Human-in-the-loop checkpoint for sensitive agent actions
The Approvals page (ApprovalsPage) implements the human-in-the-loop approval workflow for AgenticMail Enterprise. When agents attempt actions that match configured approval policies (based on risk level or side effect type), the action is paused, a request is created, and it appears in the pending queue for human review. The page has two tabs: Pending (requests awaiting decision) and History (past decisions).
The page is organization-aware — when an org is selected via the context switcher, only agents from that org show approval requests.
| Level | Badge | Examples |
|---|---|---|
| Low | low | Reading data, searching, internal queries |
| Medium | medium | Sending messages, modifying files, updating records |
| High | high | Sending external emails, executing code, API calls to third parties |
| Critical | critical | Financial transactions, data deletion, device control |
| Field | Description |
|---|---|
type | The action type (e.g., "send-email", "execute-code", "delete-record") |
description | Human-readable explanation of what the agent wants to do |
context | Additional context data (JSON) about the action parameters |
agentId | Which agent initiated the request |
riskLevel | Assessed risk level of the action |
The Pending tab shows all requests awaiting a decision. Each request is rendered as a card with:
When no pending requests exist, an empty state is displayed: "No pending approvals — When agents need approval for sensitive actions, they'll appear here."
The History tab shows the last 50 resolved requests in a table format:
| Column | Description |
|---|---|
| Type | The action type that was requested |
| Agent | Agent badge with name/avatar |
| Decision | Green "approved" or red "rejected" badge |
| By | Who made the decision (e.g., "admin") |
| Date | When the decision was made |
Approval policies are configured per-agent during creation (Step 4: Permissions in the Create Agent Wizard) or in the agent detail view. Key settings:
// Agent permission configuration
{
"requireApproval": {
"enabled": true,
"forRiskLevels": ["high", "critical"],
"forSideEffects": ["sends-email", "sends-message", "financial"],
"approvers": [],
"timeoutMinutes": 60
}
}| Setting | Description |
|---|---|
enabled | Master toggle for approval requirements |
forRiskLevels | Which risk levels require approval (array of: low, medium, high, critical) |
forSideEffects | Which side effect types require approval (sends-email, sends-message, sends-sms, posts-social, runs-code, financial) |
timeoutMinutes | How long the agent waits for approval before timing out (default: 60) |
| Endpoint | Method | Description |
|---|---|---|
/api/engine/approvals/pending | GET | List all pending approval requests |
/api/engine/approvals/history | GET | List resolved requests (supports ?limit=) |
/api/engine/approvals/{id}/decide | POST | Approve or reject a request |
POST /api/engine/approvals/{requestId}/decide
Content-Type: application/json
{
"decision": "approved", // or "rejected"
"decidedBy": "admin",
"reason": "Optional explanation for the decision"

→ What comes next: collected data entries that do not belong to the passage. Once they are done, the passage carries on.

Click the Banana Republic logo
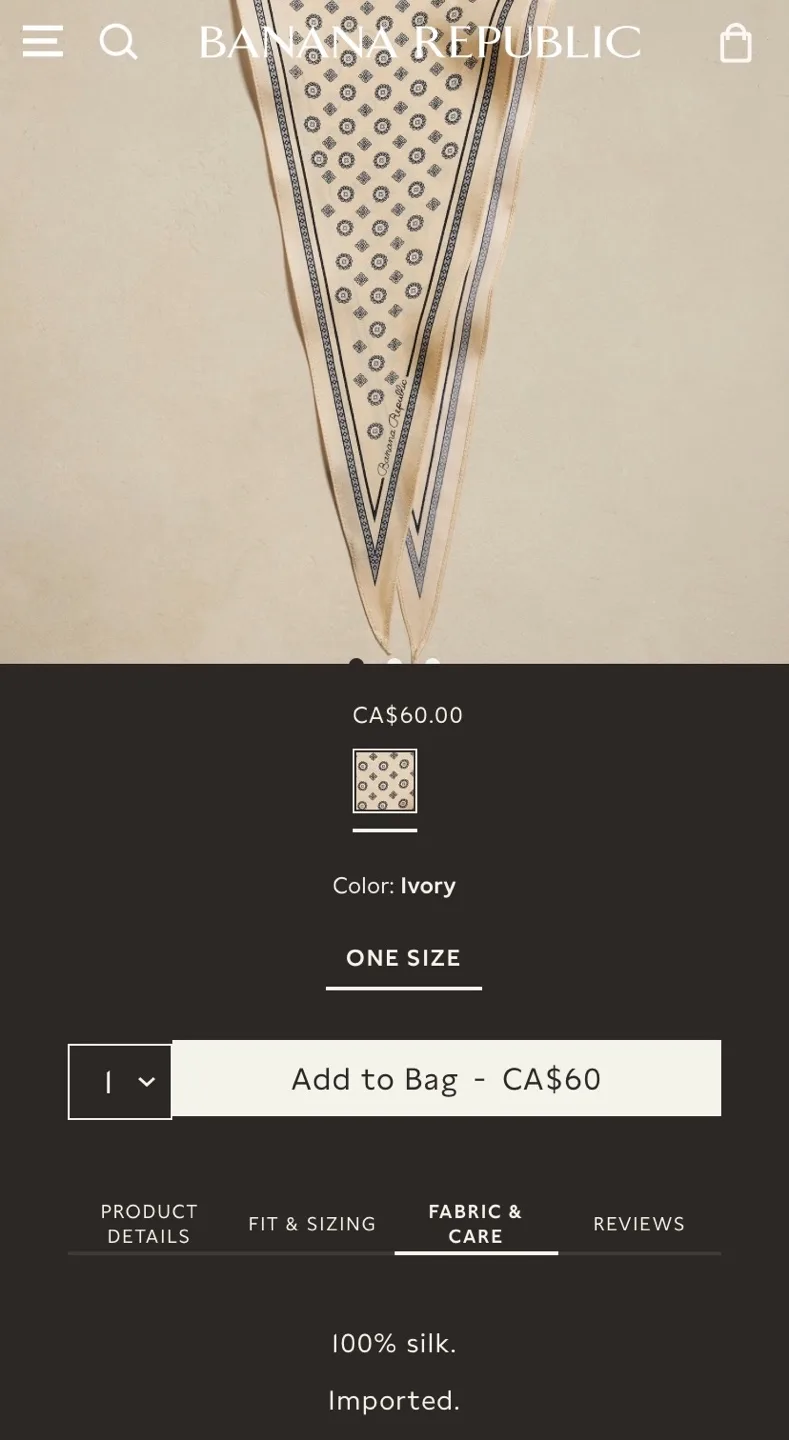The image size is (789, 1440). pos(420,42)
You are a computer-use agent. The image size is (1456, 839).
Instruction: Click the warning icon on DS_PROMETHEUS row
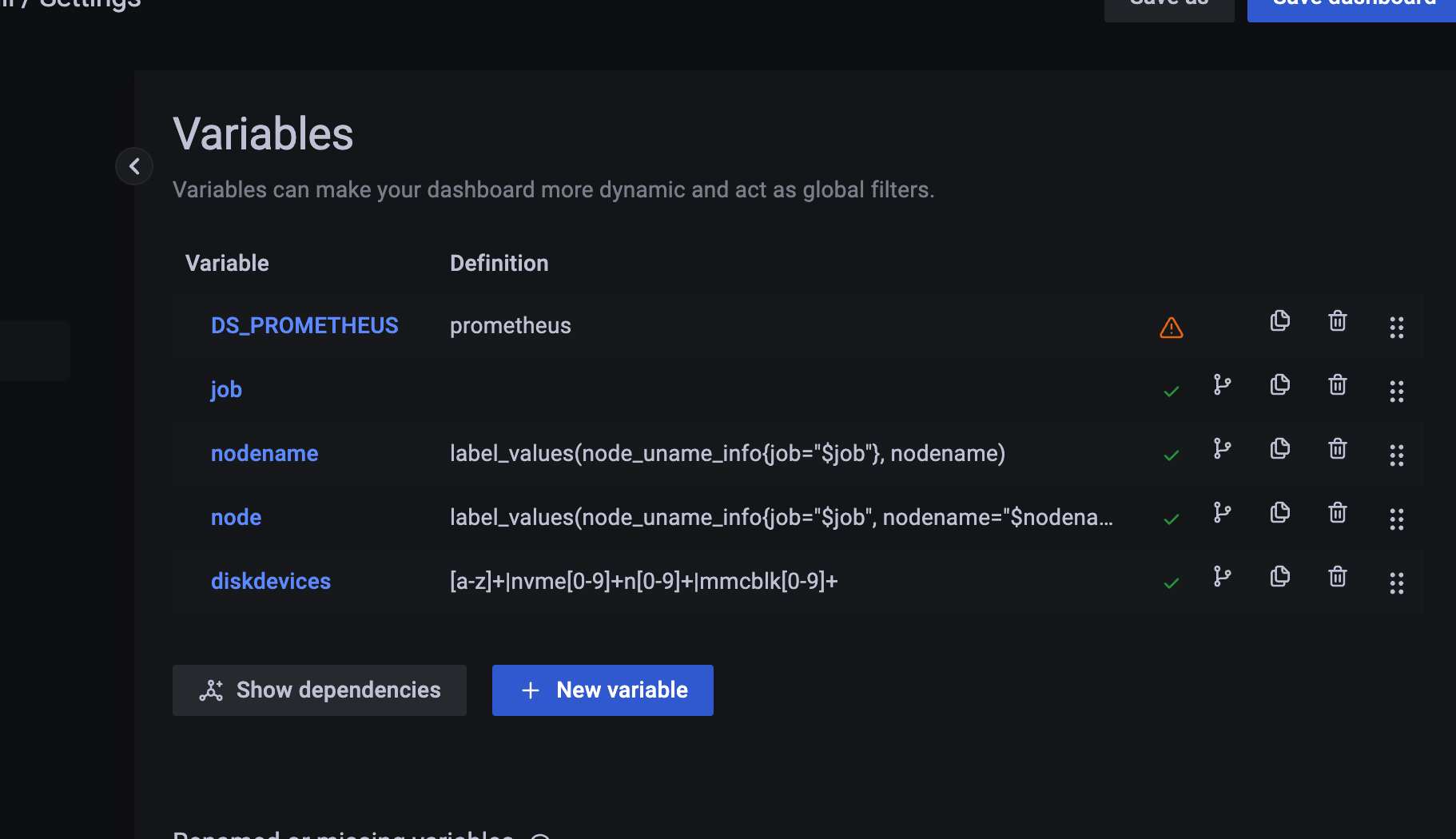tap(1171, 328)
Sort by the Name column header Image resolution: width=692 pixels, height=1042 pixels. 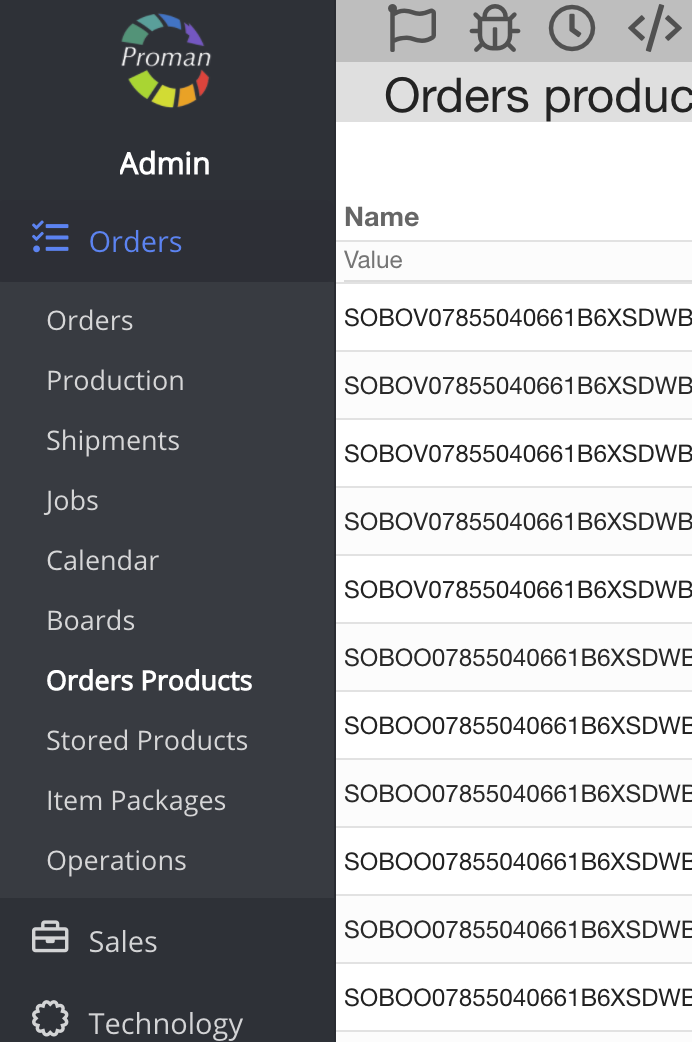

}Check the Pending tab — there may be an unresolved request. If the request has timed out, the agent should have received a rejection notification. Restart the agent if it remains stuck.
Check the agent's permission configuration: (1) Is requireApproval.enabled set to true? (2) Does the action's risk level or side effect type match the configured thresholds? Actions below the configured levels won't trigger approval requests.
Lower the approval sensitivity. Change forRiskLevels from ["medium", "high", "critical"] to ["high", "critical"] to reduce volume while maintaining safety for high-risk actions.
The reject action uses the system's showConfirm utility. Ensure popup blockers or browser extensions aren't interfering with modal dialogs.